Date: Wed, 5 Jul 2006 11:19:45 -0700
Reply-To: shiling99@YAHOO.COM
Sender: "SAS(r) Discussion" <SAS-L@LISTSERV.UGA.EDU>
From: shiling99@YAHOO.COM
Organization: http://groups.google.com
Subject: Re: Increasing efficiency / reducing runtime
In-Reply-To: <1152047313.932143.96220@v61g2000cwv.googlegroups.com>
Content-Type: text/plain; charset="iso-8859-1"
I think to create the large data set. It is the write-to-disk will take
much time rather than others in term of wall clock.
In your process,
1) keep only necessary variables(both in and out datasets)
2) create all NEW necessary variables in one step
3) define all variable lengths as necessary.
In your example, event30 and event45 may define as $1. This may/will
save both process time and storage space.
> I would like to know if you agree with the use of the if-then
> statements as illustrated above.
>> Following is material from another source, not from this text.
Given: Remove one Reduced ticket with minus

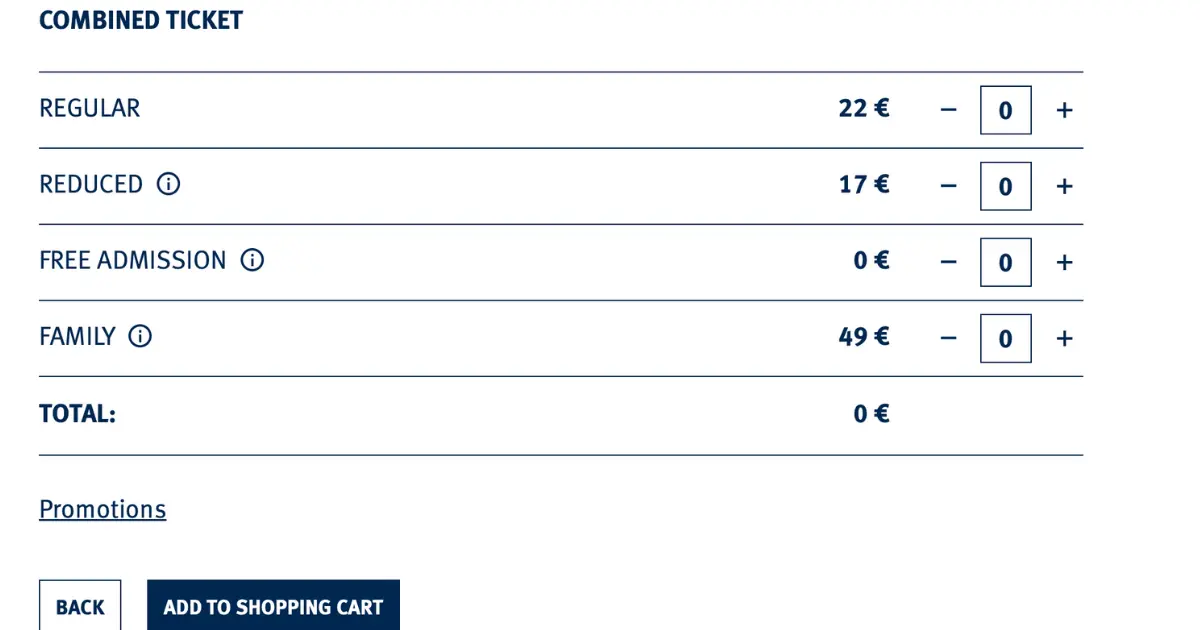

I believe that to improve efficiency,
> the condition that follows the "if" should be the one that will be true
> most of the time. I have written the statements accordingly.
It may not be true in your case, but I am not sure. I construct a
simple case (never true vs alwayse true) in a similar way of your
example. You may test it on your PC and judge it by yoursely.
data t1;
do i = 1 to 5000000;
x=ranuni(123);
output;
end;
run;
data _null_;
set t1;
if x<-1 then;
else;
run;
data _null_;
set t1;
if x>-1 then;
else;
run;
data _null_;
set t1;
if x<-1 then y=0;
else y=1;
run;
data _null_;
set t1;
if x>-1 then y=1;
else y=0;
run;
For this part, I would like the principle 'clear in logic' and forget
about efficiency.
HTH.
Daniel wrote:
> Hello All,
>
> I have a dataset with 500 million simulated observations grouped by
> replicate (1000 replicates of a random cohort with n=500,000). I have
> an indicator variable telling me whether an event occurred (1) or not
> (0). I also have a time variable that tells me when this event occurred
> or until when I followed the subject (i.e. survival data). I need to do
> some analyses (such as computing the rate ratio and odds ratio, as well
> as the hazard ratio using the PHREG procedure) where I will employ
> different definitions for "event". Two such definitions would be:
>
> * Cutoff is 30 days ;
> If time<=30 and event=1 then do;
> time30=time;
> event30=1;
> end;
>
> else do;
> event30=0;
> time30=30;
> end;
>
> * Cutoff is 45 days ;
> If time<=45 and event=1 then do;
> time45=time;
> event45=1;
> end;
>
> else do;
> event45=0;
> time45=30;
> end;
>
> and so on. I first create these conditions in my dataset. Given the
> large size of this dataset I expect this to take quite a while; hence
> any improvement in efficiency would be helpful.
>
> I would like to know if you agree with the use of the if-then
> statements as illustrated above. I believe that to improve efficiency,
> the condition that follows the "if" should be the one that will be true
> most of the time. I have written the statements accordingly.
>
> According to FAQ #4278 (http://support.sas.com/faq/042/FAQ04278.html),
> the WHERE condition might be more efficient than IF because SAS doesn't
> have to read all observations from the input dataset. However, in this
> case, I think this would imply creating a couple of datasets, applying
> the above conditions and merging them back together in the end. I am
> not sure this would be more efficient, although I have not tried.
>
> I also noticed some conflicting opinions on this listserv on whether
> the bufno and bufsize options should be modified or left as they are.
> Unfortunately this issue is a bit beyond my comprehension but if this
> might be of some help in reducing runtime then I would be willing to
> look at possible references that relate to these topics, if you have
> any.
>
> I am running this program on a Pentium 4 3.20GHz, with 2GB RAM, WinXP
> SP2, and SAS 9.1 TS1M2 on a disk with 147 GB of free space.
>
> Whether you have information from previous experience or if you believe
> I did not do my homework and I am missing something, any comment will
> be greatly appreciated.
>
> Thank you,
>
> Daniel